No último mês de 2018, a Inspecção do Trabalho de Valência concluiu que os 200 estafetas que encontrou a trabalhar através da Glovo não são independentes. Em Julho, a Inspecção de Trabalho e Segurança Social de Saragoça concluiu o mesmo acerca dos 326 que identificou a trabalhar na cidade.

Já em 2017, aquela inspecção tinha desencadeado acções semelhantes tendo como alvo outra empresa do género, a Deliveroo. Detectara em Saragoça 55 estafetas, que considerara falsos trabalhadores independentes. Houve diligências semelhantes noutras cidades.

Os tribunais espanhóis dão sinais contraditórios. Um tribunal social de Valência concluiu em Junho de 2018 que um estafeta da Deliveroo era um trabalhador por conta de outrem.
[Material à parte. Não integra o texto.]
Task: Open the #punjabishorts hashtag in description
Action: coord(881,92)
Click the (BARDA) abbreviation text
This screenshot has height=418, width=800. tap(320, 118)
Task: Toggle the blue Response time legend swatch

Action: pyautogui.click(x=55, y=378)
Já em Setembro, porém, um tribunal de Madrid decidiu, em primeira instância, que um estafeta da Glovo era um trabalhador independente, e não um trabalhador por conta de outrem.
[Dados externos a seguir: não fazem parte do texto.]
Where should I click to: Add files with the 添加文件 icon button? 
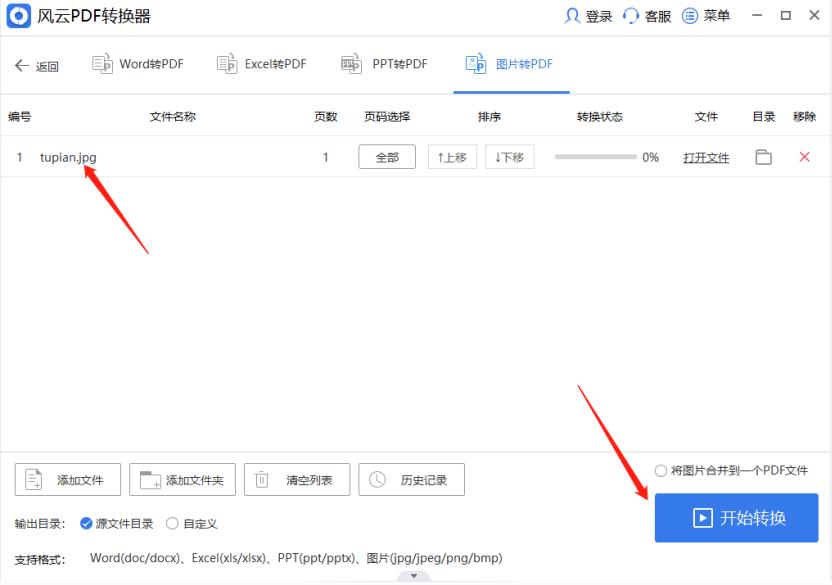click(67, 479)
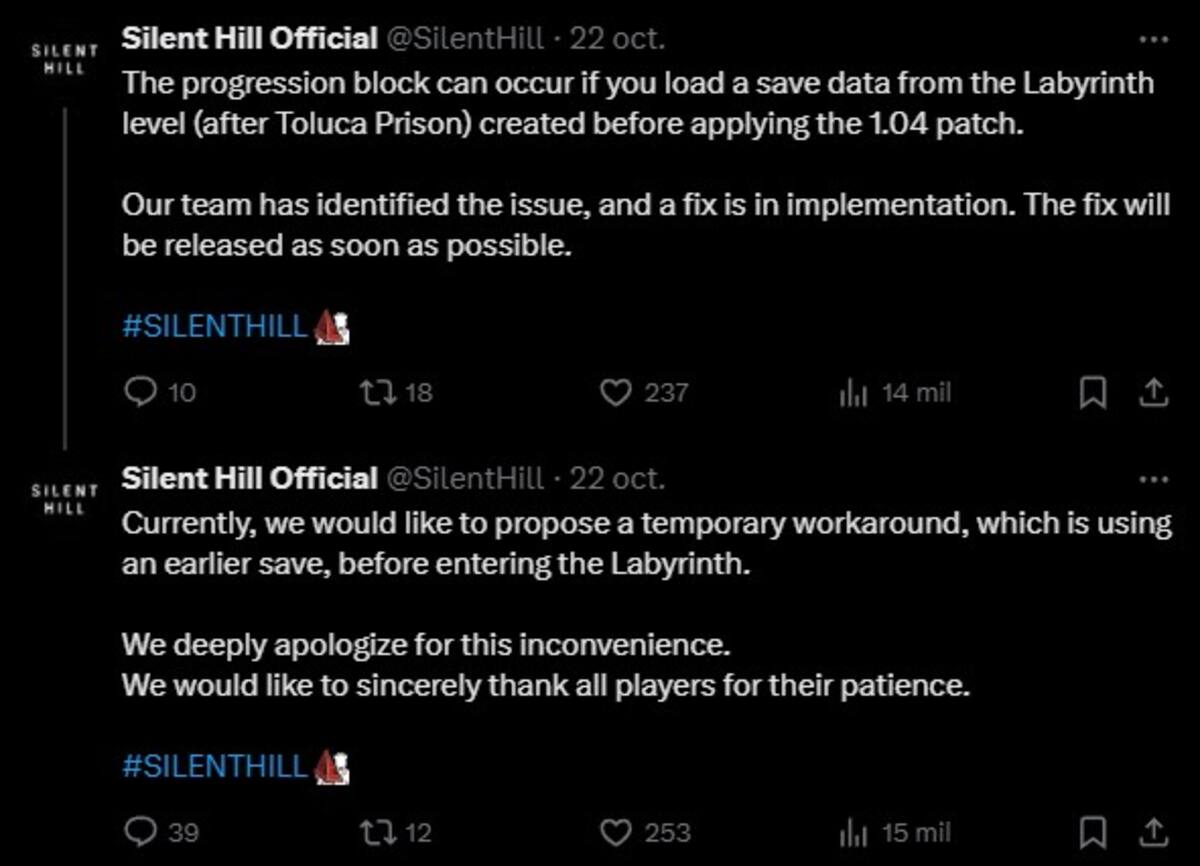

Vem aí um julgamento colectivo, em que a Deliveroo terá de responder sobre a situação de 517 estafetas: foi no mês passado suspenso até Maio deste ano por um tribunal social de Madrid. A empresa britânica tentará provar que o vínculo é débil, que os estafetas até têm trabalhado para outras empresas de entrega.

Os inspectores do trabalho entendem que, embora o estafeta tenha de ter um dispositivo móvel e um meio de transporte, o seu verdadeiro instrumento de trabalho é a plataforma digital. É através dela que os clientes requisitam os serviços e os pagam. E o preço a pagar é determinado, de forma unilateral, pela empresa. A liberdade do estafeta está muito limitada.

De que forma está a liberdade do estafeta limitada? No caso da Glovo, por exemplo, a empresa abre um horário para cada estafeta e é dentro disso que ele pode decidir as horas a trabalhar. Na hora agendada, tem de estar dentro da zona definida. Se não estiver, é penalizado. Presta o serviço identificado com o logo da empresa e de acordo com as regras por ela definidas.

O tribunal de Valença alinhou com essa visão da inspecção. O de Madrid alinhou com a das plataformas: o estafeta não tem horário imposto, ele é que decide se e quando quer trabalhar; também pode decidir aceitar ou recusar um serviço e o trajecto a seguir para o realizar. As principais ferramentas de trabalho são o dispositivo móvel e o meio de transporte, uma e outra propriedade sua.

As empresas terão de se ajustar ao que vier a fixar a jurisprudência? Em Espanha, a Glovo já contratou uma equipa para fazer lobby por uma categoria laboral entre os trabalhadores independentes e os trabalhadores por conta de outrem. Em Portugal, essa companhia limita-se a dizer que "a relação contratual entre os Glovers e a Glovo está devidamente enquadrada pela legislação nacional e suportada por variada jurisprudência na Europa".

Contactada pelo PÚBLICO, a Autoridade para as Condições do Trabalho não tinha dados sistematizados sobre eventuais acções que tenha feito a este tipo de empresas.